Полянка над обрывом обрела вполне зловещий вид — трава на ней была вытоптана солдатскими сапогами и побурела от крови казнимых. А Сеян все присылал и присылал новых. Уже около тысячи преступников было казнено на Капри, а они все не кончались, и это при том, что Сеян в Риме тоже каждый день устраивал казни.
Тиберию он присылал злодеев, так сказать, отборных — мужчин в цветущем возрасте. Себе же оставлял стариков и женщин, девочек и мальчиков, не достигших совершеннолетия. Да что там! Приходилось рубить головы (в Риме не развлечешься придумыванием новых казней — нужно казнить традиционно) даже грудным младенцам! Истреблялись целые роды, замешанные в преступных связях с Агриппиной, а такие бунтарские роды, как правило, весьма плодовиты, и младенцы находились всегда.

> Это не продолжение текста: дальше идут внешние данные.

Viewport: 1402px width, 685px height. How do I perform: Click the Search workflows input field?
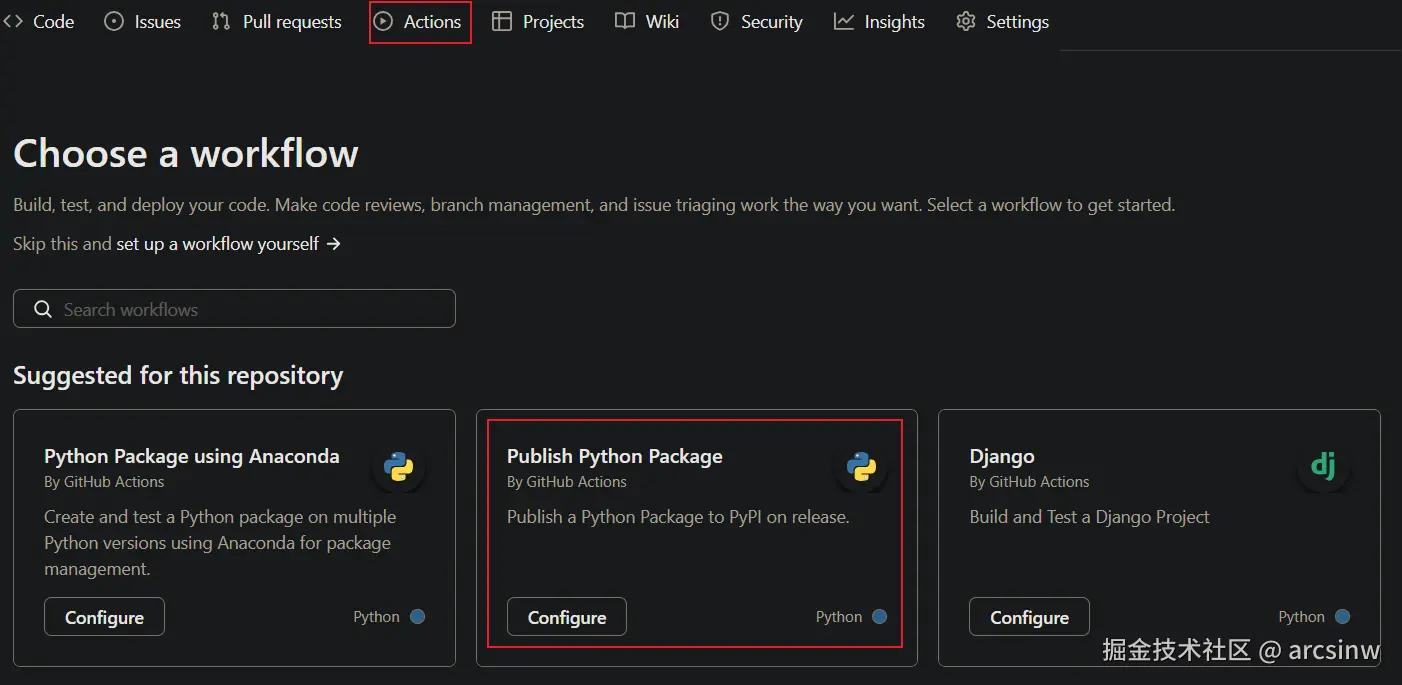[x=250, y=309]
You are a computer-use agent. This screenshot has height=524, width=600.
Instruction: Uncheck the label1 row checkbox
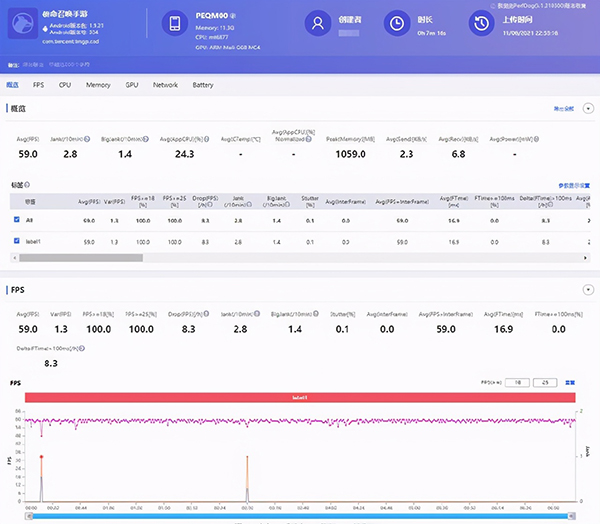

Много времени прошло, прежде чем Сеян мог доложить Тиберию: партия заговорщиков полностью истреблена и в империи восстановлен порядок.
К этому моменту уже умерла сама Агриппина — на Пандатерии она отказалась принимать пищу и даже воду. Ее пытались кормить насильно, но ничего из этого не вышло. Сбросив тело Агриппины в море, охрана благополучно вернулась в Рим.
О смерти матери сообщили Нерону, наверное, даже раньше, чем императору. Впрочем, так он и приказывал. Измученный издевательствами и побоями германских стражников, Нерон не смог перенести горя. Он очень любил мать. Ночью он сумел перегрызть на обеих руках вены — и к утру умер.
Непонятная история произошла с Друзом. За общей суетой про него, запертого во дворцовой кладовой, пустой, разумеется, как-то забыли. Больше того: слуги и охрана (неизвестно как оказавшаяся возле его дверей: ведь домашний арест — это еще не заключение) то ли были подобраны из людей, не знавших Друза в лицо, то ли превратно истолковали свои обязанности — только они не давали Друзу совсем никакой еды, кроме ежедневной порции — чашки, на дне которой плескалось немного водички, слегка подкрашенной вином. И как Друз ни просил их сообщить кому-нибудь о своем положении — ведь о нем, наверное, просто забыли, — они лишь смеялись в ответ и плевали в дверной глазок, через который он с ними разговаривал.